### [Work request]
Quote the records exactly, starting at the first line and stopping after the line with "Click the Edge Coloring swatch icon"; skip the pictures.

### [The data]
╭──

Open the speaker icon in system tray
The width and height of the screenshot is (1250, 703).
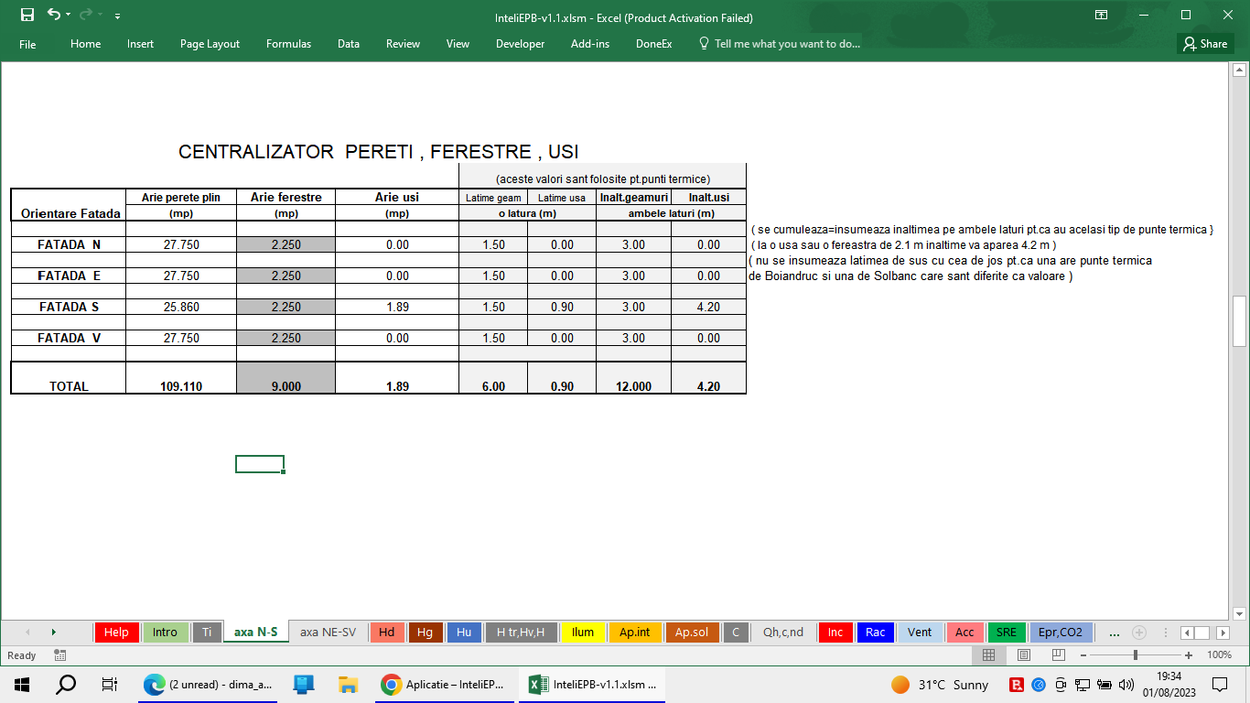click(x=1126, y=684)
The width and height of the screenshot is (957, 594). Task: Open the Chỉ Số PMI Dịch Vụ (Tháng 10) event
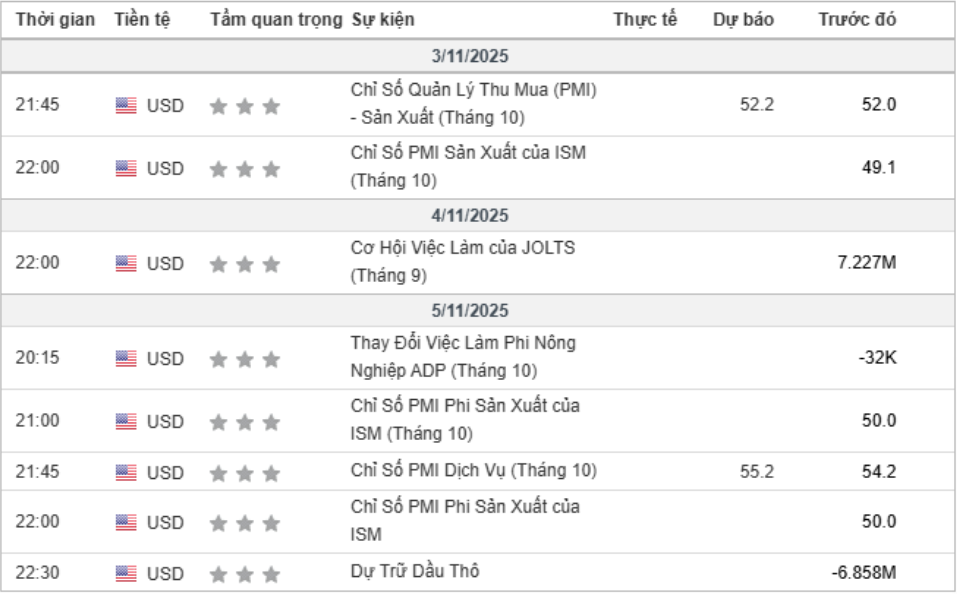473,470
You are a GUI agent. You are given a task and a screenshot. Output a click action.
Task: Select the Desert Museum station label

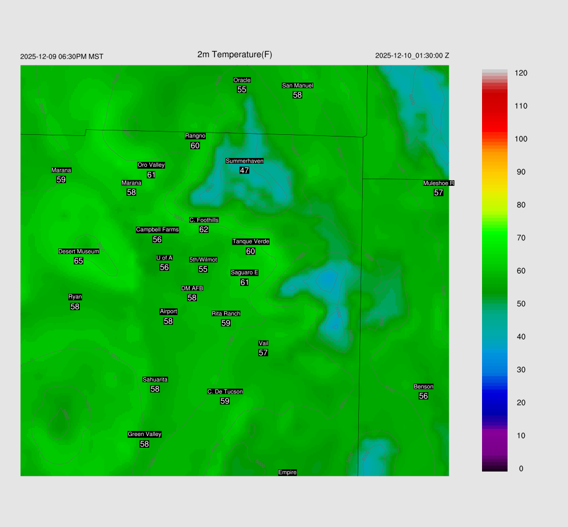(79, 251)
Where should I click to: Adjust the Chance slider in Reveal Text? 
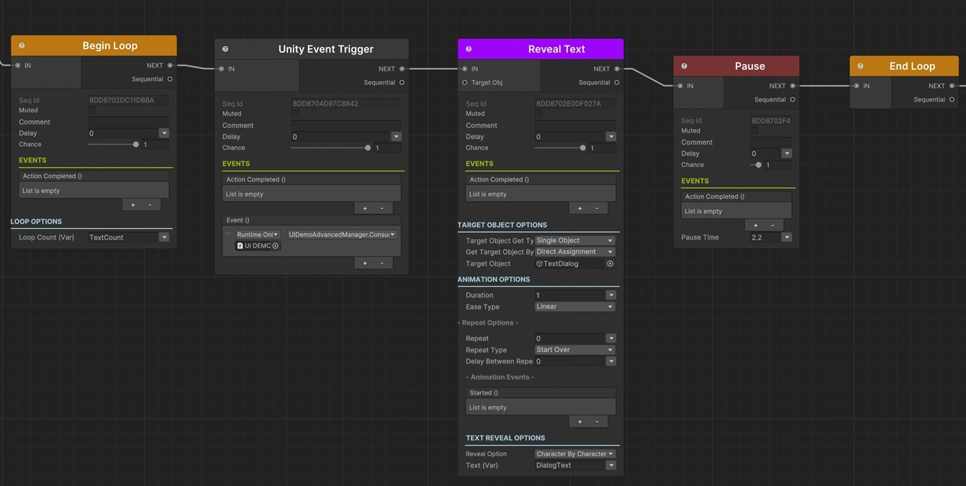tap(582, 148)
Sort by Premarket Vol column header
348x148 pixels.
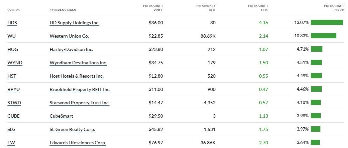205,8
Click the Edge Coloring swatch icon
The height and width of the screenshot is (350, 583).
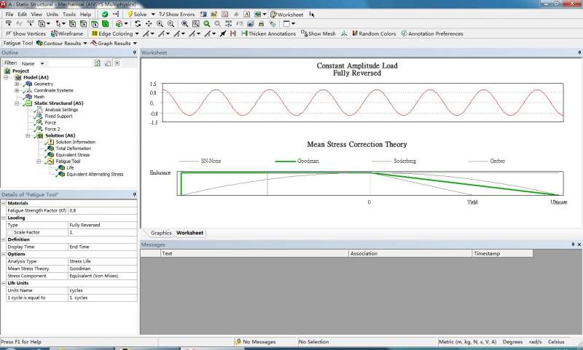click(94, 33)
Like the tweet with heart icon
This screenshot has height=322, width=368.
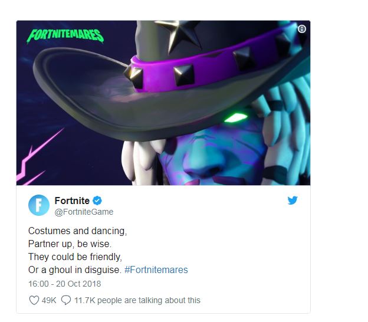(x=34, y=300)
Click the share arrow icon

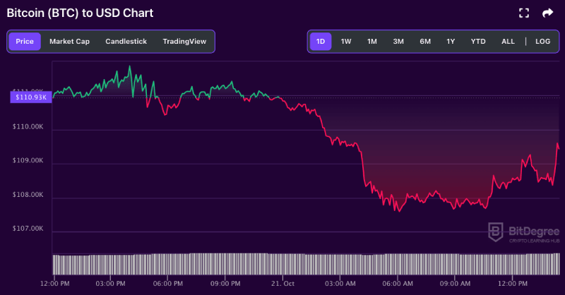click(547, 13)
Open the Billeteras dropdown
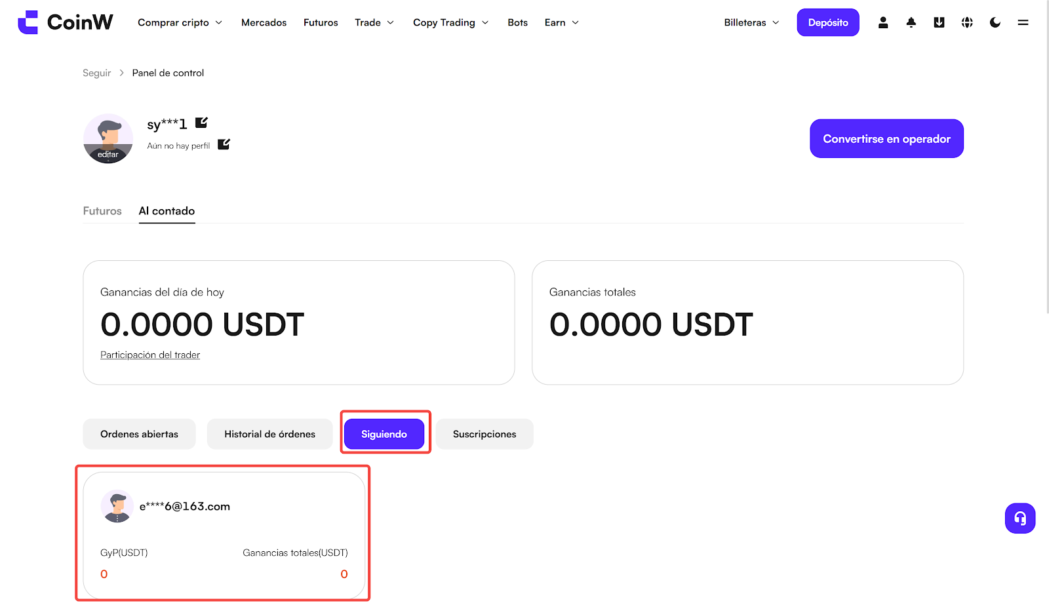The width and height of the screenshot is (1049, 605). [x=751, y=22]
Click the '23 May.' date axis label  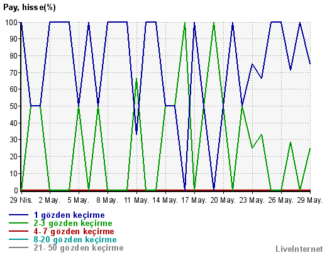click(x=252, y=200)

╰──

### [Answer for this exercise]
Open the speaker icon in system tray
The width and height of the screenshot is (1250, 703).
click(x=1126, y=684)
The width and height of the screenshot is (957, 594). Task: Open the Chỉ Số PMI Dịch Vụ (Tháng 10) event
473,470
You are a GUI agent. You are given a task and a screenshot. Output a click action.
Task: Select the Desert Museum station label

(79, 251)
Where should I click to: Adjust the Chance slider in Reveal Text? 
tap(582, 148)
Sort by Premarket Vol column header
348x148 pixels.
205,8
Click the Edge Coloring swatch icon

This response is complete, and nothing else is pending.